▸ Work required
Whenever a line below holds the word "computer", copy that line.

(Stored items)
####
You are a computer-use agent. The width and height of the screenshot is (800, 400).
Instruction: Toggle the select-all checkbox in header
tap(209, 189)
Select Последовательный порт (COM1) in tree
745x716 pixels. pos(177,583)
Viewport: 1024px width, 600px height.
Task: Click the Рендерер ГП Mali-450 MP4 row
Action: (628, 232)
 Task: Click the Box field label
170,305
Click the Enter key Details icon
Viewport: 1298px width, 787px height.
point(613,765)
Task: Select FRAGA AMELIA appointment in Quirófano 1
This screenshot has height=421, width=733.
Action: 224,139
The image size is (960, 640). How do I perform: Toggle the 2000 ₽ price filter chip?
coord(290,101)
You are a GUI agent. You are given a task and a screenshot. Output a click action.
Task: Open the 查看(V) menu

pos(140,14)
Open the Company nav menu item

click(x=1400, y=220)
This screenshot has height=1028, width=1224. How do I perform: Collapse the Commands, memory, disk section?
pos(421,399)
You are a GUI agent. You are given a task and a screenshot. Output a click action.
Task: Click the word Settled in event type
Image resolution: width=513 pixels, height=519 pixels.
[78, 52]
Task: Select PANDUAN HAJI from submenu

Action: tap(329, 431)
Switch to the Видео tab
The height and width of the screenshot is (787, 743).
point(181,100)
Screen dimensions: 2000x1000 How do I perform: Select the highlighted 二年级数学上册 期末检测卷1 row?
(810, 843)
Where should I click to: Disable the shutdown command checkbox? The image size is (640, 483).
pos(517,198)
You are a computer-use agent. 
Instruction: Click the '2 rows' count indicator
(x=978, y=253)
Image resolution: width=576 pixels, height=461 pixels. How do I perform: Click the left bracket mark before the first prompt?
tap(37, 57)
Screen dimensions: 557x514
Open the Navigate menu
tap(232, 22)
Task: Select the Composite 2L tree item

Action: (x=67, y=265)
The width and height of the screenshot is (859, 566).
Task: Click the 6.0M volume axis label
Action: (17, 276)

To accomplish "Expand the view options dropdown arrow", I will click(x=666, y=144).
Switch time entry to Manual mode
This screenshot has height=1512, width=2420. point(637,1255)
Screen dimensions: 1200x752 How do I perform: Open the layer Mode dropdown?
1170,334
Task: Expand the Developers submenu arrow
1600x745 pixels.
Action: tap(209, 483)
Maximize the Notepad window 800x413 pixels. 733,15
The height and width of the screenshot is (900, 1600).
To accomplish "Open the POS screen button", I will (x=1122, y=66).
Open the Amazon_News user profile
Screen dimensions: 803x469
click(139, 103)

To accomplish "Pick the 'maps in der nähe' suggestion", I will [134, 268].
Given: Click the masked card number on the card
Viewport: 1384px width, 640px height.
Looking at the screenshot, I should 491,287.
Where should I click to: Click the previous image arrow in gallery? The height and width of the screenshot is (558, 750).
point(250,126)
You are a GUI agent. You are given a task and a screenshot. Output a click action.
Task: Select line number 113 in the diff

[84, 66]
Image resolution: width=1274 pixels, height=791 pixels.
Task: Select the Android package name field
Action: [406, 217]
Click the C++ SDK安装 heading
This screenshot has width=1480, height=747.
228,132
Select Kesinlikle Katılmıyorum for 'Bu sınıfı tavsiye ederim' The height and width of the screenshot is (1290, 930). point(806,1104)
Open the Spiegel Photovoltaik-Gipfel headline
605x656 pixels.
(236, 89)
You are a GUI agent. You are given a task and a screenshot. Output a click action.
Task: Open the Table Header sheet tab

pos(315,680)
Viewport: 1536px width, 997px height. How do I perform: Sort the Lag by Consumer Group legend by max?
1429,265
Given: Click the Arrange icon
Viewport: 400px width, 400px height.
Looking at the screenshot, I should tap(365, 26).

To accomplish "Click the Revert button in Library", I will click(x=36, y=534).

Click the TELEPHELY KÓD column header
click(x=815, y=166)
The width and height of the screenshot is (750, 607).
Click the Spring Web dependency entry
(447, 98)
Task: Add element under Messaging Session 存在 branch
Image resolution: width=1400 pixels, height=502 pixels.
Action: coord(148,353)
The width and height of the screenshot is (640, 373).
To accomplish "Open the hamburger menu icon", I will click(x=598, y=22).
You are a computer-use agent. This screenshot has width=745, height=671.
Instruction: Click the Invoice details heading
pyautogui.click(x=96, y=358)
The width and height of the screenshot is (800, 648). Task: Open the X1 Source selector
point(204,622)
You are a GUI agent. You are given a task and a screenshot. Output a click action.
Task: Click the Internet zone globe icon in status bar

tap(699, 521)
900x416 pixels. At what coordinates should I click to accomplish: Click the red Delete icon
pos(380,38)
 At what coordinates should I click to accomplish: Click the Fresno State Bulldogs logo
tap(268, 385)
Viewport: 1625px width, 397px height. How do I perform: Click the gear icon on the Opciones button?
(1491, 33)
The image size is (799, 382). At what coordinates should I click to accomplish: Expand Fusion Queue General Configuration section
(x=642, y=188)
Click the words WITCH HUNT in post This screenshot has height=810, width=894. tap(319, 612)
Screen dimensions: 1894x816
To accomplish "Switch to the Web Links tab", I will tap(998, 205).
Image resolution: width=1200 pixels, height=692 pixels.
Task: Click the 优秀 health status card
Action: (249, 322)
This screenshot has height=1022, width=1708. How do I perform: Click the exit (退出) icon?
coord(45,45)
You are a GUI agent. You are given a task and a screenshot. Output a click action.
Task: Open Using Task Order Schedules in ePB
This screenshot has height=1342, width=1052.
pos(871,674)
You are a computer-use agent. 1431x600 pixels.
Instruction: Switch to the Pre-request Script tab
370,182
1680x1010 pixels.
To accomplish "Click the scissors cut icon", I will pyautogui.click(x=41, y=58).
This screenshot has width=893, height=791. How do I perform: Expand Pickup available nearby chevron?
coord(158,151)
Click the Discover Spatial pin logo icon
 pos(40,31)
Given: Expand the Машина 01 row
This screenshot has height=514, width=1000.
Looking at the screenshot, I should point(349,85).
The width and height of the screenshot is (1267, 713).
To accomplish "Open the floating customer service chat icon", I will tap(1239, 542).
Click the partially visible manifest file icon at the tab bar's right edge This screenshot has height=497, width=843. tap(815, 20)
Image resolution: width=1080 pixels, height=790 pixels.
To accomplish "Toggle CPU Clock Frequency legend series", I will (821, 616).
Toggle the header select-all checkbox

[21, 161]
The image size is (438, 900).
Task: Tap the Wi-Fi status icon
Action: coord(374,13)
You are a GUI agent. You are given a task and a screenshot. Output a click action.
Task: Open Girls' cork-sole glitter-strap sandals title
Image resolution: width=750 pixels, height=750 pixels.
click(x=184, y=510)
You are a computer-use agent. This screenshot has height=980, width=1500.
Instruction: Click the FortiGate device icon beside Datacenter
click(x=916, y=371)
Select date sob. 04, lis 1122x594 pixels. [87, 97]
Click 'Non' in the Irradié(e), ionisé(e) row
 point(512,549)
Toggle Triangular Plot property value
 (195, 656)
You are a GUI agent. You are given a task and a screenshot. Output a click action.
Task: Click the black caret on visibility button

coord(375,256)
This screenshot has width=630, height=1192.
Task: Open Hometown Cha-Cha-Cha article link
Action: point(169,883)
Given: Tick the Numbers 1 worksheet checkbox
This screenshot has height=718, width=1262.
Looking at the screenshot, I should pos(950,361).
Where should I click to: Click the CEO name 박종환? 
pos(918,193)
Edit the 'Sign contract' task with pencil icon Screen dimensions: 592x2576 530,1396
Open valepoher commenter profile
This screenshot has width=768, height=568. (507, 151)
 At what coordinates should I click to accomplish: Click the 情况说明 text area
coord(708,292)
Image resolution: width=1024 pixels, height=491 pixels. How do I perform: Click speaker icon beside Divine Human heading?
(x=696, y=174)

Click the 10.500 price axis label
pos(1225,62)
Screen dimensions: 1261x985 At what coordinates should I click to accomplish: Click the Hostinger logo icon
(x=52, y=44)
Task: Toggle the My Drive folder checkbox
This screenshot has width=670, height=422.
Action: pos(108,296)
####
▸ Output for this task
You are a computer-use agent. The width and height of the screenshot is (800, 400).
You are a computer-use agent. 
You are a computer-use agent. This screenshot has width=745, height=671.
You are a computer-use agent. 1431x600 pixels.
You are a computer-use agent. This screenshot has height=980, width=1500.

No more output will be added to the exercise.